-- Source records follows --
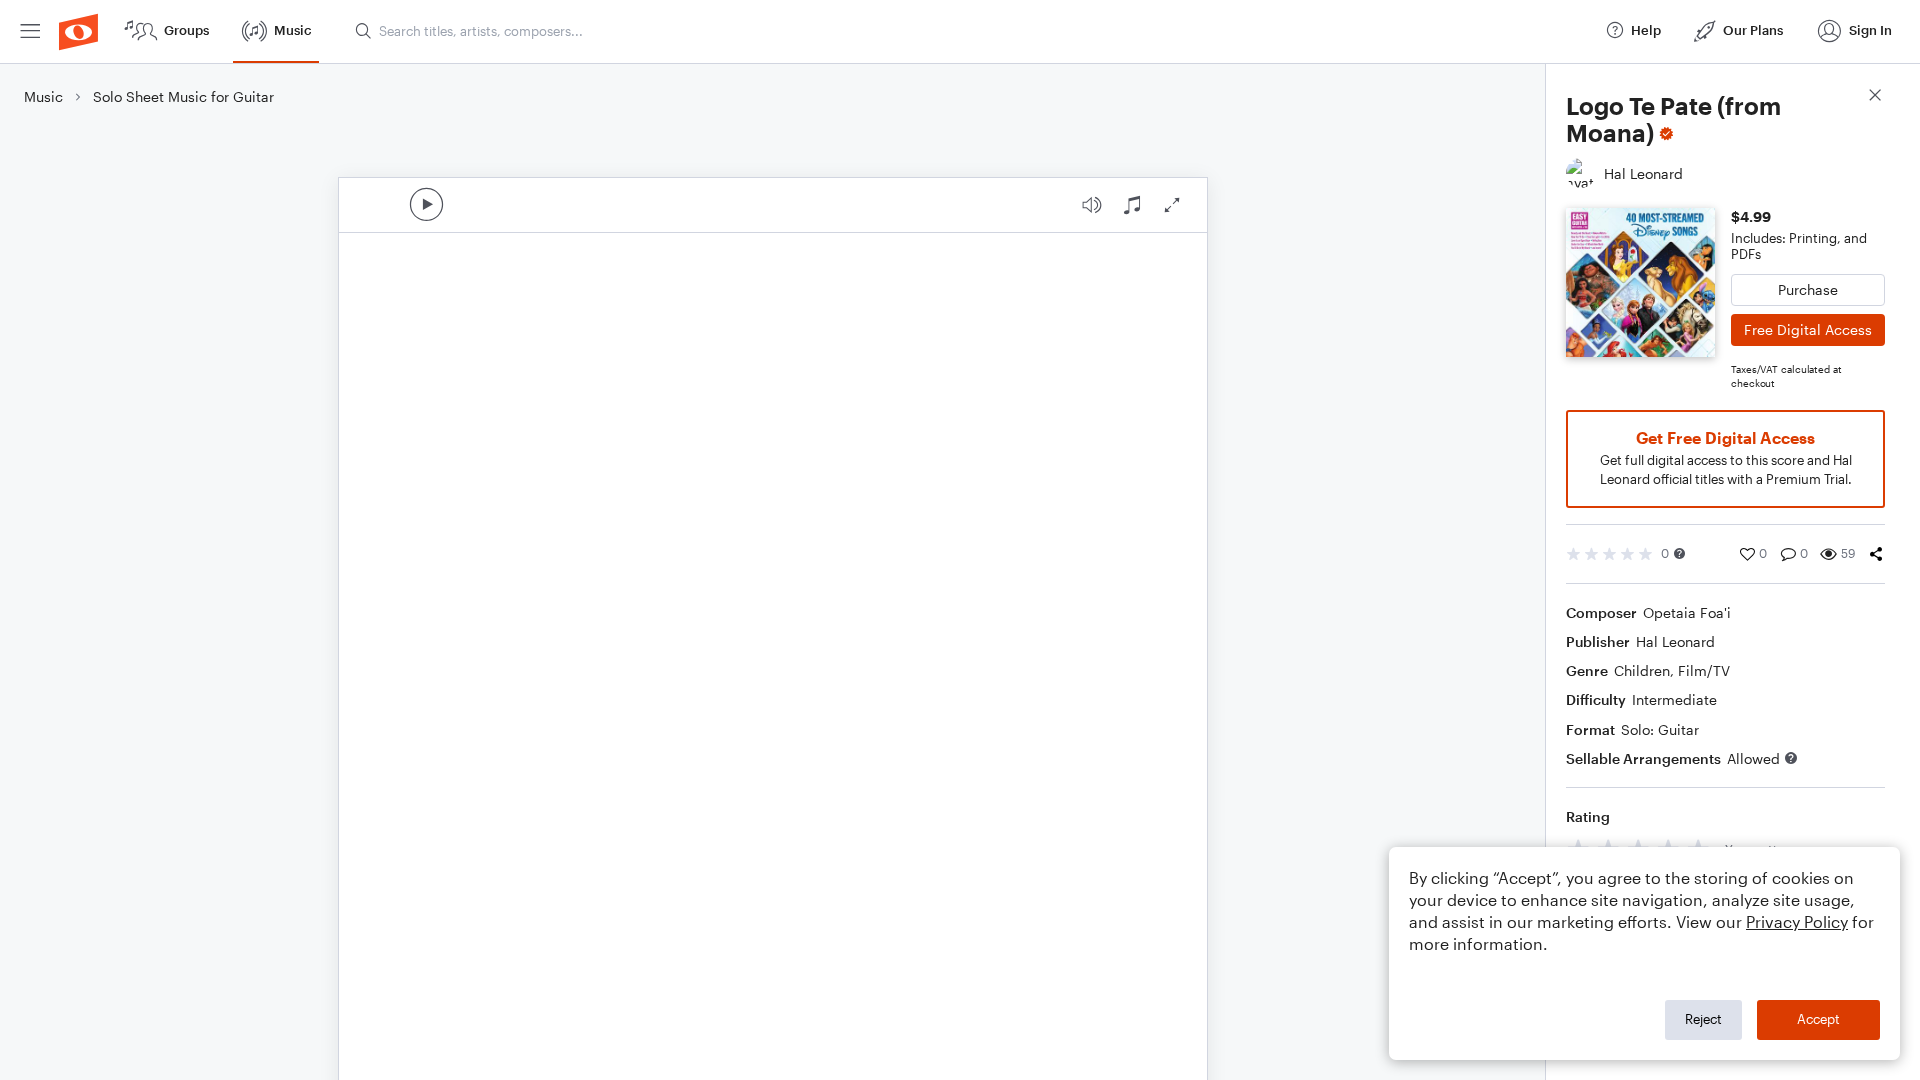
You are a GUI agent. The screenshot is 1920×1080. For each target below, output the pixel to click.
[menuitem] (30, 31)
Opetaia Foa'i (1687, 612)
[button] (1679, 553)
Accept (1818, 1019)
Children (1642, 670)
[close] (1875, 97)
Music (43, 96)
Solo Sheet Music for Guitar (183, 96)
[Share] (1876, 554)
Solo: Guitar (1660, 729)
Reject (1703, 1019)
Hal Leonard (1675, 641)
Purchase (1808, 289)
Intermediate (1674, 699)
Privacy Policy (1797, 921)
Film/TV (1704, 670)
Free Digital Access (1808, 329)
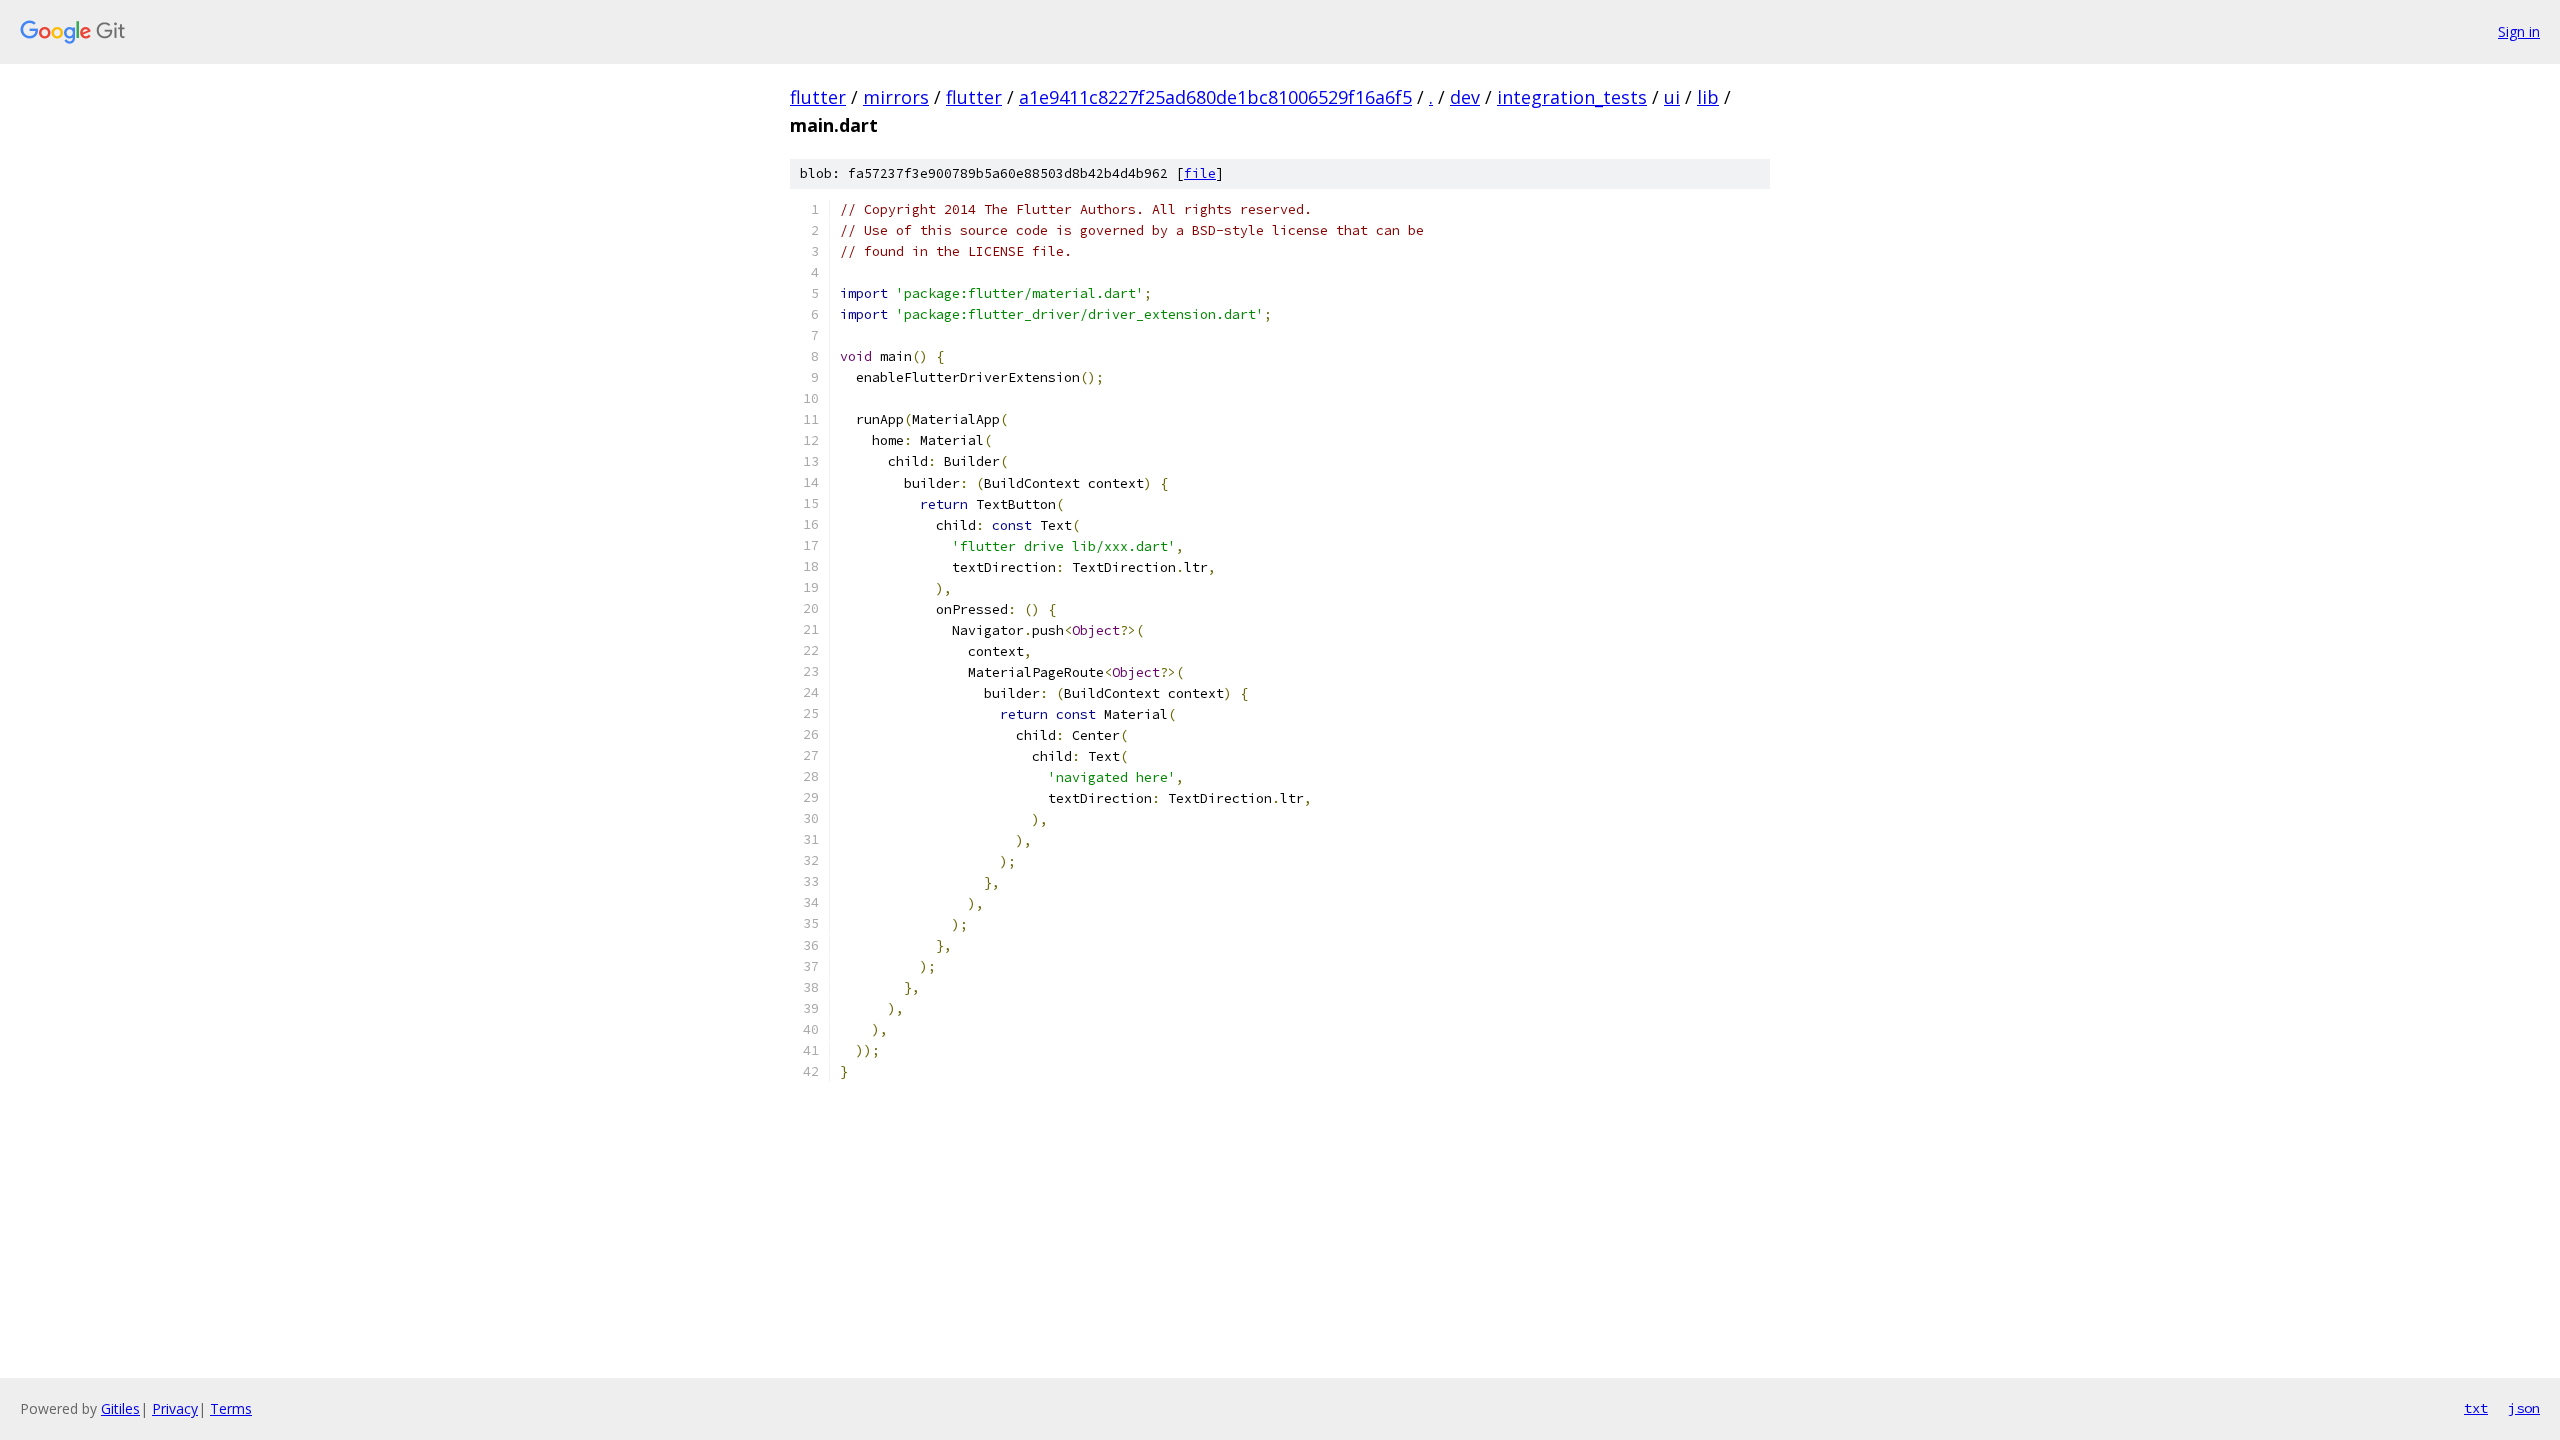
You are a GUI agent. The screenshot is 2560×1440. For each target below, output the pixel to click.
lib (1708, 97)
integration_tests (1572, 97)
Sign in (2519, 31)
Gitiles (120, 1408)
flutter (818, 97)
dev (1465, 97)
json (2524, 1408)
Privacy (175, 1408)
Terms (231, 1408)
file (1200, 173)
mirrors (896, 97)
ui (1672, 97)
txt (2476, 1408)
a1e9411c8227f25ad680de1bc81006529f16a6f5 (1215, 97)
-- Source records concluded --
◆ What to work on
Your copy must reproduce the entries above in full, without their pictures.

◆ Reply
You are a GUI agent. The screenshot is 1920×1080. For each target below, output the pixel to click.
[menuitem] (30, 31)
Opetaia Foa'i (1687, 612)
[button] (1679, 553)
Accept (1818, 1019)
Children (1642, 670)
[close] (1875, 97)
Music (43, 96)
Solo Sheet Music for Guitar (183, 96)
[Share] (1876, 554)
Solo: Guitar (1660, 729)
Reject (1703, 1019)
Hal Leonard (1675, 641)
Purchase (1808, 289)
Intermediate (1674, 699)
Privacy Policy (1797, 921)
Film/TV (1704, 670)
Free Digital Access (1808, 329)
You are a GUI agent. The screenshot is 2560×1440. For each target below, output the pixel to click.
lib (1708, 97)
integration_tests (1572, 97)
Sign in (2519, 31)
Gitiles (120, 1408)
flutter (818, 97)
dev (1465, 97)
json (2524, 1408)
Privacy (175, 1408)
Terms (231, 1408)
file (1200, 173)
mirrors (896, 97)
ui (1672, 97)
txt (2476, 1408)
a1e9411c8227f25ad680de1bc81006529f16a6f5 (1215, 97)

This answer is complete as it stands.